To do:
The data must be copied over exactly and in full.

Start of Extracted entries

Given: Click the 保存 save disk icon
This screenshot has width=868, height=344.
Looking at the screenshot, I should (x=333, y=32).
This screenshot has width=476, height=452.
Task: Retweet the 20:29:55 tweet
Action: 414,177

End of Extracted entries

Task result:
Given: Click the 保存 save disk icon
This screenshot has width=868, height=344.
Looking at the screenshot, I should (x=333, y=32).
This screenshot has width=476, height=452.
Task: Retweet the 20:29:55 tweet
Action: 414,177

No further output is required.